Hi! My name is Mohamed Abd EL Aziz, and I am a member of the CLR Performance Test team. I am going to write a couple of blog posts about CLR performance characteristics, how we measure code and interesting perf investigations. The tools and techniques that will be presented should help you during your product development and testing phases.
Recently, I have done a perf investigation that revealed interesting interactions between high priority threads and Server GC mode
In this post, I will explain the problem. During the next couple posts I will walk you thought how I carried the investigation, what tools I used, and how you can leverage these tools for similar investigations.
Before going into the problem details, I want to highlight some key characteristics about Server GC mode.
ServerGC mode is designed with scalability in mind. In this mode, the CLR tries to take advantage of every CPU available to your process. The CLR creates a dedicated, hard affintized GC thread for each available logical CPU
Hard affinity is achieved through the SetThreadAffinityMask API. The reason GC threads are hard affinitaized is to avoid thread migration between cores, which could be very expensive on multi-core machines. Avoiding thread migration enhances the throughput of the Server GC.
In ServerGC mode, all GC threads work in parallel during the GC activity to collect the GC heap, however as many parallel algorithms, sometimes there is a need to join all the threads at some safe points to synchronize some state.
If one or more threads don’t reach the safe point for some reason, the other GC threads will wait for them. All the managed threads in the process are suspended waiting for the GC to finish during this time.
Recently, I investigated a customer scenario where a GC thread was holding the rest of GC threads at a safe point.
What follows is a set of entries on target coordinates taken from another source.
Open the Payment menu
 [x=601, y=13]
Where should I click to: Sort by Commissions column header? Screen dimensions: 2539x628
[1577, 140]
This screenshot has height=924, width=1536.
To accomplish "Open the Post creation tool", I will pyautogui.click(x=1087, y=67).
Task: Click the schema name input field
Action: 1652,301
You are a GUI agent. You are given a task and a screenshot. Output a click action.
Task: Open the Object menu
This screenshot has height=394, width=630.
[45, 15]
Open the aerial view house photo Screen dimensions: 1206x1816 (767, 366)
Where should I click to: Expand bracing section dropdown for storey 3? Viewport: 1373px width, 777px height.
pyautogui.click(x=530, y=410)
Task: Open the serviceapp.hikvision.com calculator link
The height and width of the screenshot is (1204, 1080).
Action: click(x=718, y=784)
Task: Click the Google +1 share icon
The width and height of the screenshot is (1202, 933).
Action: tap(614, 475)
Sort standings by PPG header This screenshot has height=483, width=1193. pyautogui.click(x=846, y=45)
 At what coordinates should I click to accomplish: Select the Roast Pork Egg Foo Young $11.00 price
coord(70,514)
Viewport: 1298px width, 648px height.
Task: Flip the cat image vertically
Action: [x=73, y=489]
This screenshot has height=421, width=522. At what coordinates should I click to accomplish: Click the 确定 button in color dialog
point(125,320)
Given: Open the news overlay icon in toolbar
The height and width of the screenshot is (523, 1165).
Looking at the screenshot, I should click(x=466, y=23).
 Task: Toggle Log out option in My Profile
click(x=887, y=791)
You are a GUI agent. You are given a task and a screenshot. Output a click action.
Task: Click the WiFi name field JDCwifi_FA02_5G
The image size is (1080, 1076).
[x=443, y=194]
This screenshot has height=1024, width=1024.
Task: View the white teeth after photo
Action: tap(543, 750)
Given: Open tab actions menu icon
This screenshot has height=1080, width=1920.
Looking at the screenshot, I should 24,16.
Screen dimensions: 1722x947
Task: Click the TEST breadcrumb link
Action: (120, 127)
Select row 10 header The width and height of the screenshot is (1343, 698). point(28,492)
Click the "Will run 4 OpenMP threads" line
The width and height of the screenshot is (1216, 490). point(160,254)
The issue was that one of the GC thread was taking much longer (3-5 seconds) than the other threads to reach the safe point and join with other GC threads. This affected the overall application throughput, and increased the per-request latency. Latency is a VERY important factor for server applications and it was critical to address this problem.
The challenge was to find out what was preventing this thread from joining the other GC threads.
It turned out that a real-time priority thread – sharing the same logical CPU with the affected GC thread – was running for an extended period of time, preventing the GC thread from getting scheduled.
Luckily enough, the real-time priority thread was created from one of the customer’s components, so the customer had control to eliminate the need for this thread.
Setting the high-priority thread back to normal priority allowed the GC thread to get scheduled promptly, eliminating the long latency per request.
The overall latency introduced by GC dropped from 3-5 seconds, to few hundred milliseconds.
Most CPUs in the system were idle during the time the high-priority thread was running, so in theory the OS scheduler could have given more preference to our hard affintized thread over the real-time thread, and schedule the real-time thread on any Idle CPU in the system.
After consulting with the Kernel team, it turns out that this is a known issue in the W2k3 scheduler that could be improved, and in fact, we have made improvements in Win2k8+ OSes. The bad news was the customer was still running Win2k3.
Raising thread priorities to real-time is not recommended, it could have severe effects on the overall system performance, and it has a negative effect on hard-affinitized threads.
Although we have done some scheduler improvement to mitigate this issue on Win2k8+, it is highly recommended not to alter the thread priorities for your application threads.